ROOST PERCH CHARACTERISITICS · Height of the roost perch and orientation (upslope/downslope) did not differ for roosts in mamane and naio trees (Table 1). · However, in mamane, birds roosted closer to the top of the canopy and farther away from the central axis of the tree than birds roosting in naio trees.

Table 1

	MAMANE	NAIO	F VALUE*	P VALUE
Mean roost height (m)	3.95	4.05	3.109	0.08
Mean distance from top of tree (m)	0.83	1.16	15.538	0.001
Location within crown (percent birds in center)	50.6	88.2	11.339	0.001
Orientation (percent upslope)	64.9	65.2	2.065	0.16

*Multivariate General Linear Model; df equals 2,75

CONCLUSIONS · Roosting behavior is an important component of avian daily activity, comprising approximately one half of an individual's daily time budget. · Prior to the initiation of this study, researchers considered mamane to be the primary source for foraging, nesting and shelter. However, our results indicate that palila also use naio habitat for roosting. Thus naio plays a more important role in the habitat requirements of palila than previously thought. For example, the low density of naio trees on the north slope may be a contributing factor to why many birds return to the west slope following relocation. · Although palila use multiple roost sites, they change roost locations relatively infrequently. On the mainland, solitary roosting birds may frequently change roost sites to avoid predator detection due to fecal accumulation at the roost perch. Because palila evolved without mammalian predators, their fidelity to specific roost trees may make them more vulnerable to olfactory predators (feral cats, rats and mongoose) compared to mainland passerines. · A detailed understanding of roosting habitat requirements and roost behavior is critical for assessing habitat quality and predation risk for endangered avian species.

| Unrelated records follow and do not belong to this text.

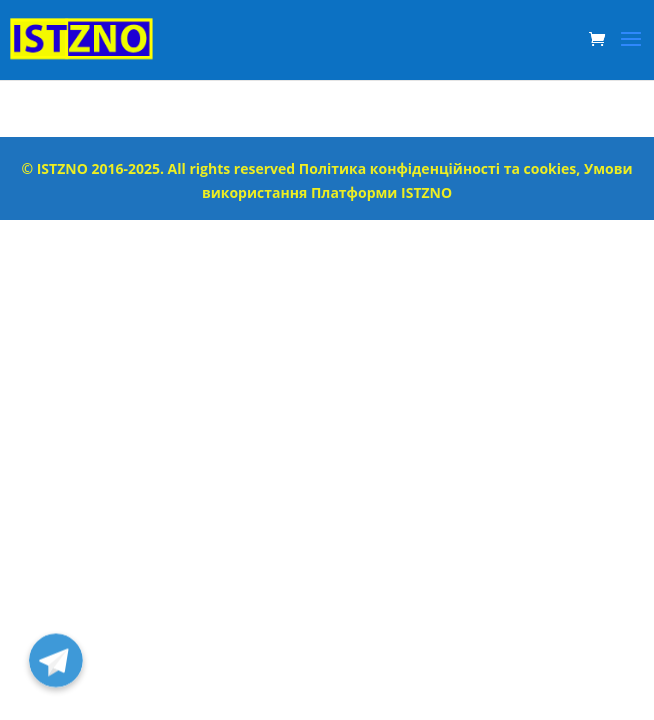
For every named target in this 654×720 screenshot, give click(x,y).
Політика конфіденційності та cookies (437, 168)
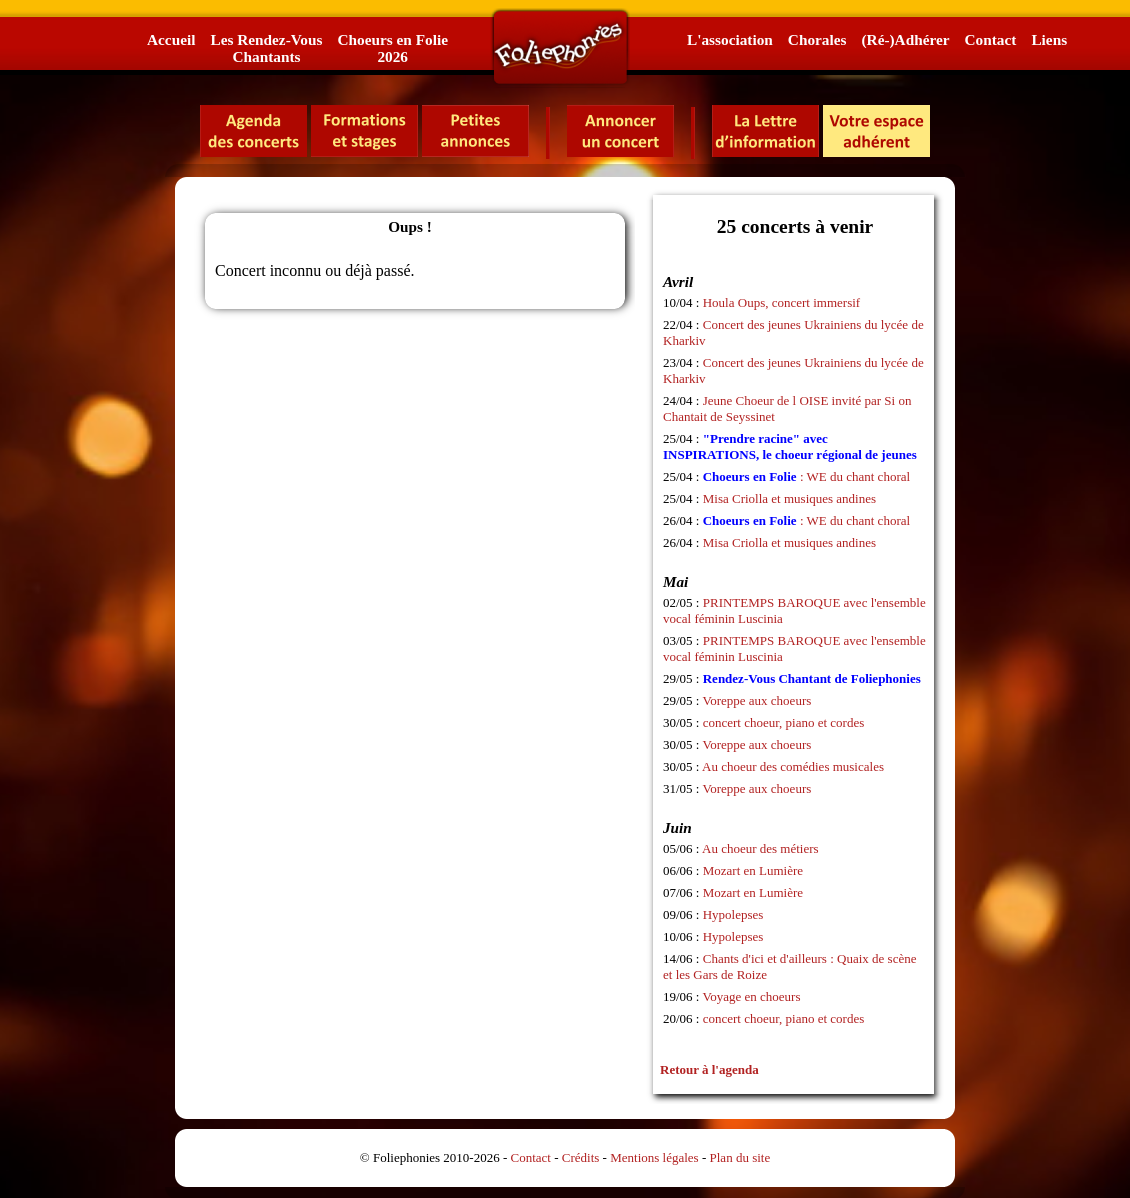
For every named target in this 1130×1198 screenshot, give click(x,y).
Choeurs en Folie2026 (392, 48)
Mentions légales (654, 1157)
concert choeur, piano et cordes (784, 722)
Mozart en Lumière (753, 870)
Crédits (581, 1157)
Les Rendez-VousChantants (266, 48)
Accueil (171, 39)
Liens (1049, 39)
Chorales (817, 39)
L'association (730, 39)
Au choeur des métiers (760, 848)
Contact (991, 39)
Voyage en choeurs (752, 996)
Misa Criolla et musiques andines (789, 498)
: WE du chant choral (806, 476)
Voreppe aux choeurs (757, 700)
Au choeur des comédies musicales (793, 766)
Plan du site (740, 1157)
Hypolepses (733, 914)
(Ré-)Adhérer (905, 39)
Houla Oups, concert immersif (781, 302)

FUTURE DIRECTION · We currently are conducting a detailed investigation of roost tree characteristics and habitat requirements using modified B Bird protocols. · We are expanding spatial analysis of diurnal and roost activity centers to determine whether diurnal and nocturnal ranges are distinct. · We are continuing to study how roosting behavior influences nocturnal predation risk.

ACKNOWLEDGMENTS: We would like to thank the U.S. Army Garrison, Hawaii for funding the research. In addition, we would like to thank the United States Fish and Wildlife Service for their assistance, Division of Forestry and Wildlife for assistance and permission to work on Mauna Kea, The Peregrine Fund, and the many interns who aided with field work.